This is the basic command to fit an MLP network to a time series. This will attempt to automatically specify autoregressive inputs and any necessary pre-processing of the time series. With the pre-specified arguments it trains 20 networks which are used to produce an ensemble forecast and a single hidden layer with 5 nodes. You can override any of these settings. The output of `print`

is a summary of the fitted network:

MLP fit with 5 hidden nodes and 20 repetitions. Series modelled in differences: D1. Univariate lags: (1,3,4,6,7,8,9,10,12) Deterministic seasonal dummies included. Forecast combined using the median operator. MSE: 6.2011.

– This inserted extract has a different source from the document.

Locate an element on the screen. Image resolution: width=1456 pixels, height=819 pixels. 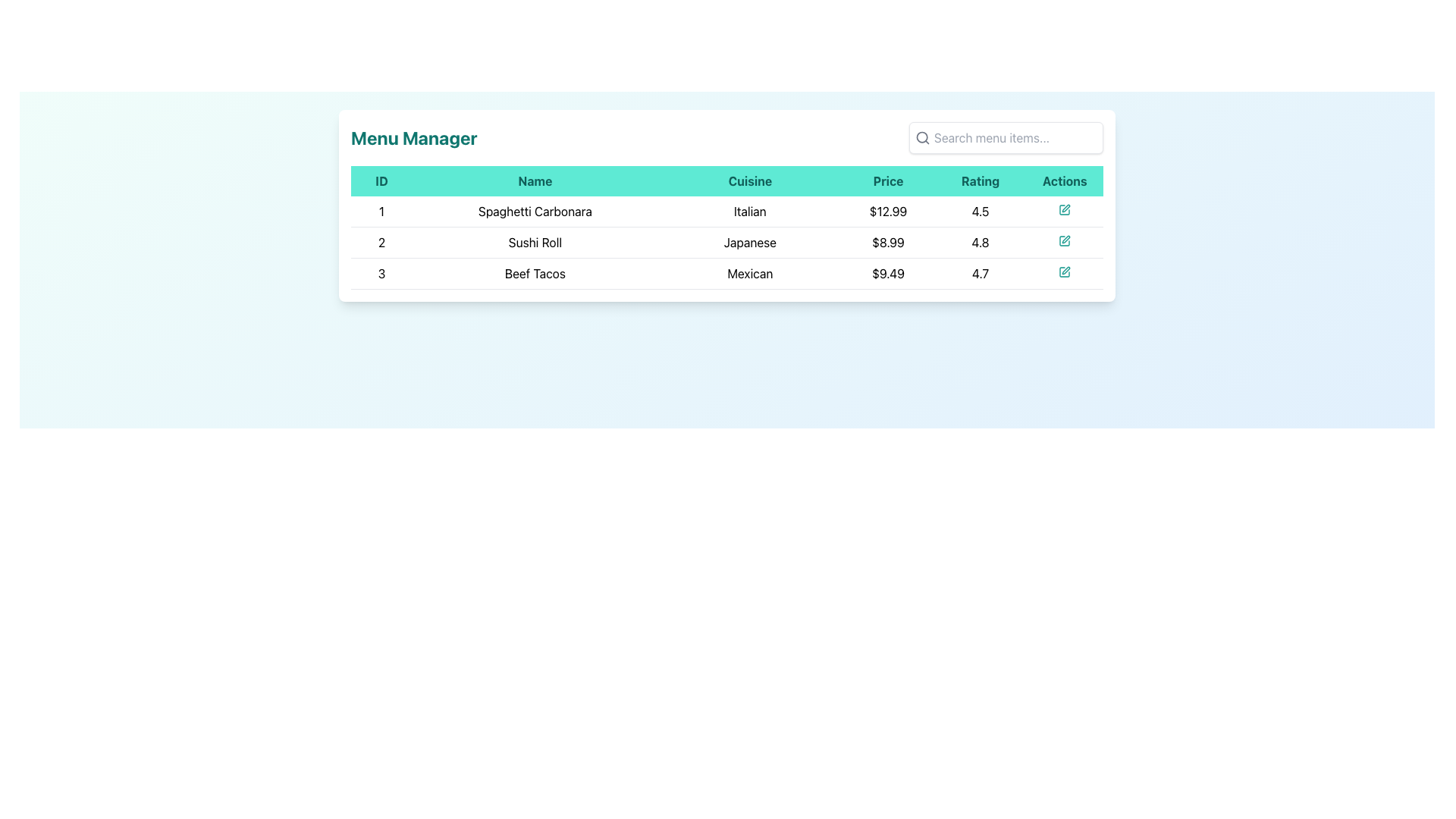
the graphic icon resembling a square with a pen or pencil overlay located in the top-right cell of the second row of the 'Actions' tabular layout is located at coordinates (1064, 240). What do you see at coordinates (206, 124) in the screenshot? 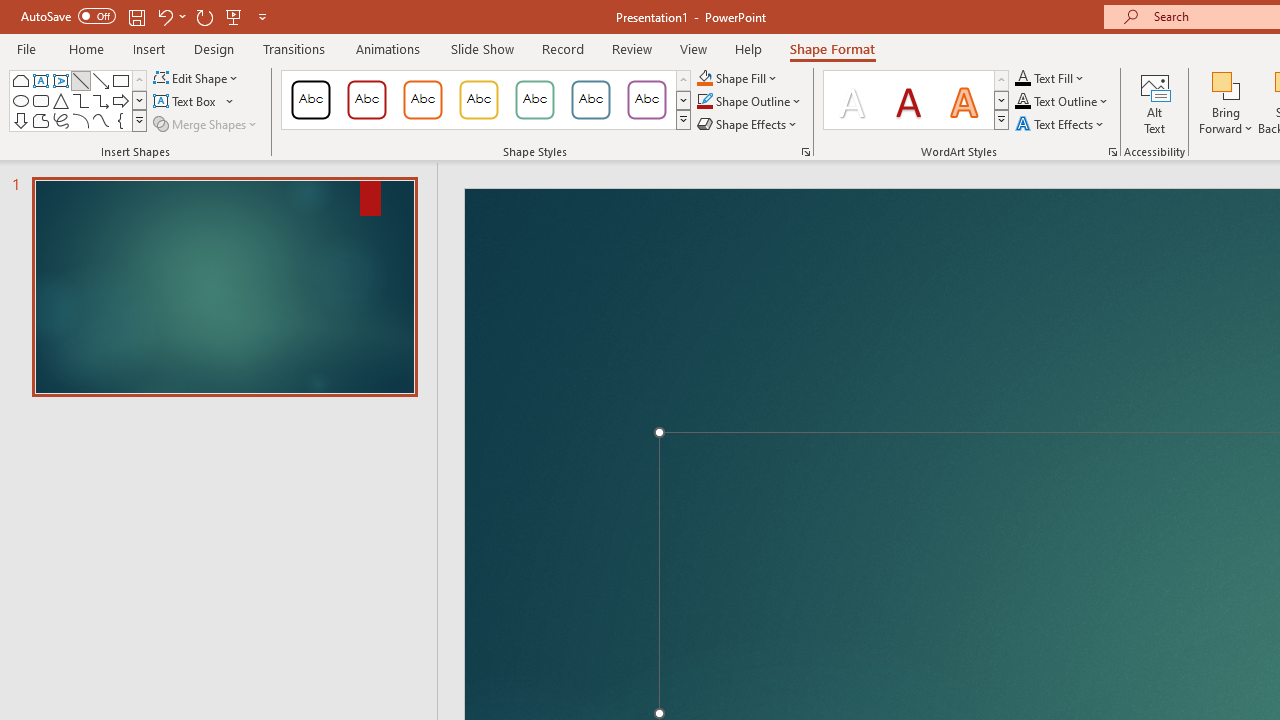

As you can see the function determined that level differences are needed to capture the trend. It also selected some autoregressive lags and decided to also use dummy variables for the seasonality. Using `plot`

displays the architecture of the network (Fig. 1).

The light red inputs represent the binary dummies used to code seasonality, while the grey ones are autoregressive lags. To produce forecasts you can type:

mlp.frc <- forecast(mlp.fit,h=tst.n) plot(mlp.frc)

Fig. 2 shows the ensemble forecast, together with the forecasts of the individual neural networks. You can control the way that forecasts are combined (I recommend using the median or mode operators), as well as the size of the ensemble.

You can also let it choose the number of hidden nodes. There are various options for that, but all are computationally expensive (I plan to move the base code to CUDA at some point, so that computational cost stops being an issue).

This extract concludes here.